The open-source behavior regression gate for AI agents.
Think Playwright, but for tool-calling and multi-turn AI agents.
Your agent can still return 200 and be wrong. A model or provider update can change tool choice, skip a clarification, or degrade output quality without changing your code or breaking a health check. EvalView catches those silent regressions before users do — and gives you the loop to investigate them, grade the confidence, and broadcast the verdict to your team.
You don't need frontier-lab resources to run a serious agent regression loop. EvalView gives solo devs, startups, and small AI teams the same core discipline: snapshot behavior, detect drift, classify changes, and review or heal them safely.

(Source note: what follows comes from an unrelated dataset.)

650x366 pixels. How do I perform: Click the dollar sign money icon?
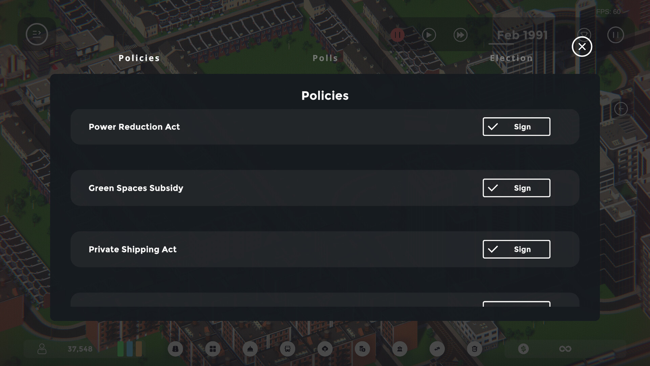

Traditional tests tell you if your agent is up. EvalView tells you if it still behaves correctly. It tracks drift across outputs, tools, model IDs, and runtime fingerprints with graded confidence — not a binary alarm — so you can tell "the provider changed" from "my system regressed."

30-second live demo.
Most eval tools stop at detect and compare. EvalView helps you classify changes, inspect drift, and auto-heal the safe cases.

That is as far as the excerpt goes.